- Time restrictions on shared micromobility vehicles such as electric scooters and bikes can increase traffic congestion and emissions, according to a study published in Nature Energy last week by researchers at the Georgia Institute of Technology.
- Travel time in Atlanta increased from 9% to 11% in the city center and near transit hubs after the city prohibited e-scooter and e-bike rentals from 9 p.m. to 4 a.m. daily, the study found. Atlanta unexpectedly banned the nighttime use of shared micromobility vehicles in 2019 to address public safety concerns, creating a natural experiment for researchers to study the effects of such bans on traffic and pollution.
- "To accelerate the adoption of micromobility and achieve its associated sustainability benefits, we argue that cities will need to make additional investments in both physical and digital infrastructure," the study says.
Some micromobility advocates, policymakers and researchers have claimed that e-scooters and e-bikes curb traffic congestion and tailpipe emissions by reducing car use. The evidence supporting those claims up to now relied on surveys and simulations that used small data sets, leading to mixed findings, according to the researchers.
This is the first study to evaluate the effects of shared e-scooter and e-bike time restrictions in the real world, said study co-author Omar Asensio, a public policy professor and director of Georgia Tech's Data Science and Policy Lab, in an interview.

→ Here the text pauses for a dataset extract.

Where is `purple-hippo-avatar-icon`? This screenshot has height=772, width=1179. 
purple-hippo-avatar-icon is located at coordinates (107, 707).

The researchers used data from Uber Movement to study how the restrictions affected traffic congestion and emissions. The ban resulted in "near perfect compliance" thanks to GPS-enabled mobile geofencing and remote shutdown, according to the study. Shared micromobility vehicles from every provider became unavailable in mobile apps during prohibited hours, the study says. It became almost impossible to rent and ride an e-bike or e-scooter in Atlanta immediately during the restricted hours, Asensio said.
The researchers studied the ban's effects on passenger vehicle travel time near the city center, transit hubs such as subway stations, and Mercedes-Benz stadium, which hosts Major League Soccer games and other events.

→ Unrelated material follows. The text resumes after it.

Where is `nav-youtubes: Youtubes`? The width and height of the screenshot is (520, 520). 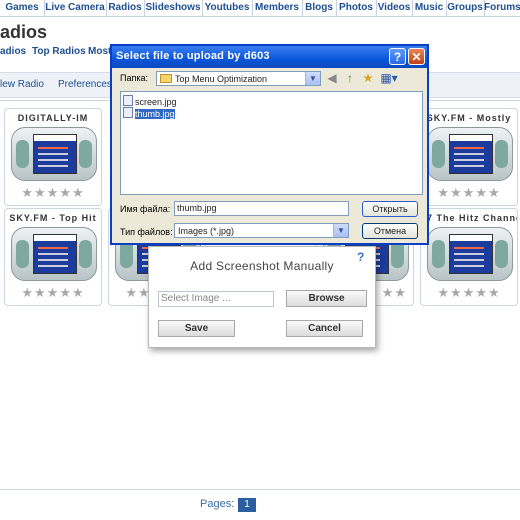 nav-youtubes: Youtubes is located at coordinates (228, 8).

After analyzing the 45-day periods before and after the policy took effect, the researchers found that traffic congestion peaked in the city center and near transit hubs within the first week following the ban. It declined in the following weeks as residents adjusted to the policies and adopted new travel patterns, but traffic congestion remained higher than before the ban, the study found. Traffic congestion after large events such as MLS games increased 37% during the study period.
The findings suggest that people often replace micromobility with passenger cars rather than walking, taking public transit or using other lower-emission transportation, according to the researchers.
While those effects may differ by city or region, given the wide variation in transportation systems and mode mixes, micromobility restrictions likely increase traffic congestion and, in turn, emissions in most areas, Asensio said. People often use scooters or e-bikes to travel the last mile of their trip when they use public transit, making them more likely to drive the entire trip or use a ride-hailing service for the end of their journey rather than walk when there are no scooters or e-bikes available, he said.
"Even if you have better public transit, that's not going to change that mechanism of getting into the subway, getting out and riding a scooter. That's fundamentally the same," Asensio said.